I would be furious if the FDA screwed with my Chocolate! 

http://news.yahoo.com/s/ap/20070807/ap_on_re_us/chocolate_fat_spat


----------



## Soapmaker Man (Aug 7, 2007)

Less chocolate means less cocoa butter for us soapiers and lotion makers! :cry:   Leave it alone.  Don't drive up the price of cocoa butter for us! :x 

Paul.... :wink:


----------



## Guest (Aug 7, 2007)

Oh my you are so so right! What the hell! Should we all send in a letter to the FDA? 

I love my cocoa butter!


----------



## Tabitha (Aug 7, 2007)

No, the opposite is true, they will still make chocolate, they will just use oil instead of cocoa butter which means the cocoa butter farmers will have to lower their proces to compete with the oil industry. If they can't sell it to the chocolate factories they will have to cater to us.


----------



## Guest (Aug 7, 2007)

:shock: cheap cocoa butter... loads of it...


----------



## soapbuddy (Aug 8, 2007)

Tabitha said:
			
		

> No, the opposite is true, they will still make chocolate, they will just use oil instead of cocoa butter which means the cocoa butter farmers will have to lower their proces to compete with the oil industry. If they can't sell it to the chocolate factories they will have to cater to us.



Is there such a thing as cocoa oil?

Irena


----------



## Guest (Aug 8, 2007)

i dont think so.. i would think they would make a liquour for it or maybe a "artifical flavoring" ya know..


----------



## soapbuddy (Aug 8, 2007)

Tabitha said that they will just use oil instead of cocoa butter, so that's why I asked if there is a cocoa oil; guess not.
I wonder what "oil" is she talking about then?
I know nothing about making chocolate.

Irena


----------



## Soapmaker Man (Aug 8, 2007)

Irena, the "oil" is other cheaper oils the gov. could allow as filler oils to make chocolate.  The article explains better.  I thought our cocoa butter was a by product of making white chocolate.  Another quest for me to research today! LOL  Lets find out.... :? 
ETA:  I know that I bought 8 pounds of unrefined cocoa butter in a co-op about 2 months ago.  It came, I think from Hershey's Co.  That stuff is really great smelling! 8) 

Paul.... :wink:


----------



## soapbuddy (Aug 8, 2007)

Thank you for the explanation Paul.
I also have some of that unrefined cocoa butter. It smells so good I want to eat it.   

Irena


----------



## Guest (Aug 8, 2007)

Hey where can I order some of that cocoa butter! I want some!


----------



## Soapmaker Man (Aug 9, 2007)

smellitlikeitis said:
			
		

> Hey where can I order some of that cocoa butter! I want some!

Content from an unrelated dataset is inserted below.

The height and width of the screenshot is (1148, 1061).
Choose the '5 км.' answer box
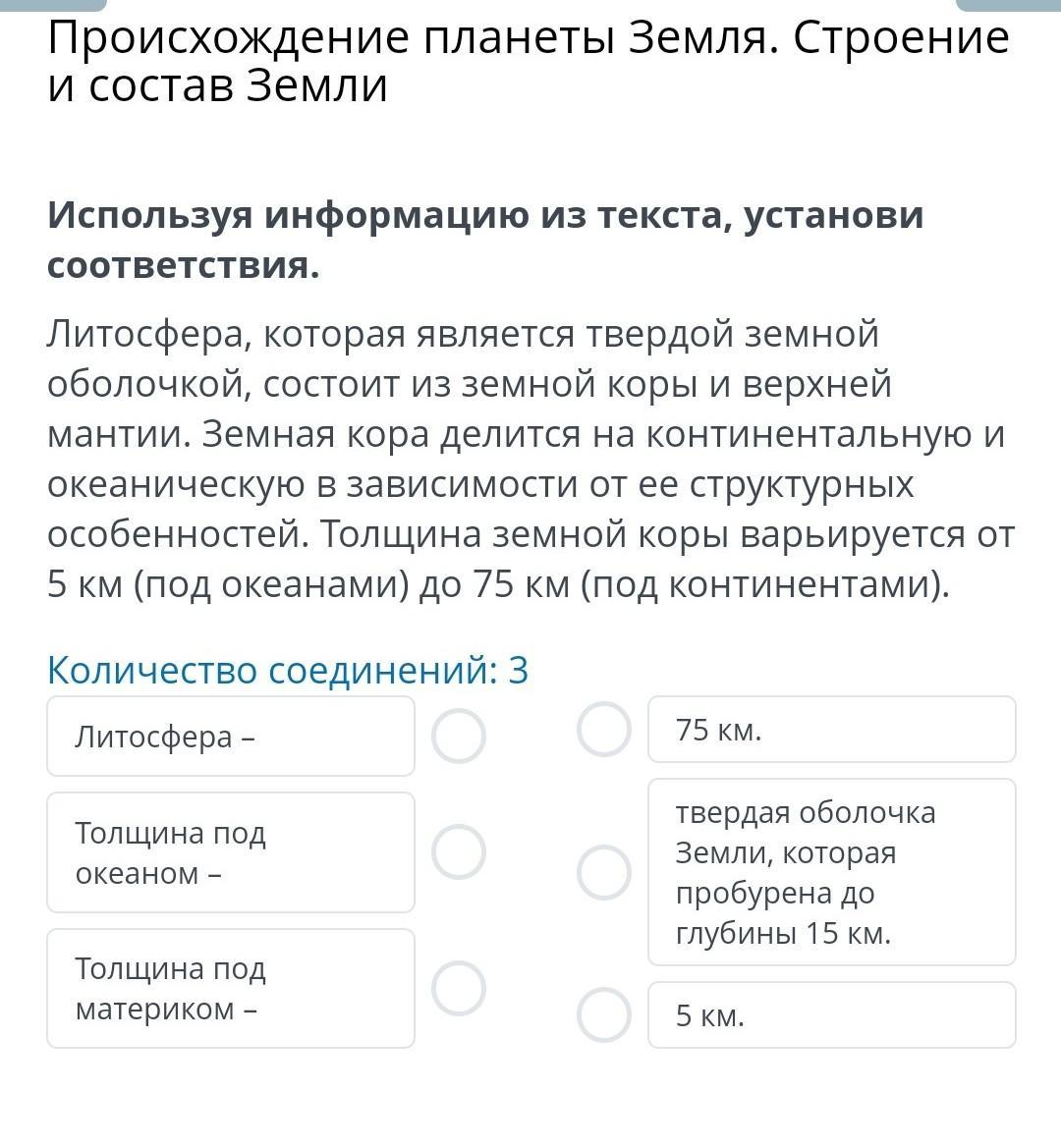tap(831, 1014)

S. it was a Co-Op at another forum.  I can go look up who hosted it and see if she has any left, or is planning another.  It is the best smelling stuff and nice golden color, and HARD!  I use it in my soaps sometimes, and in my whipped body butters.  Maybe Irena can help remember too.  The lady lives in PA too.  

Paul.... :wink:


----------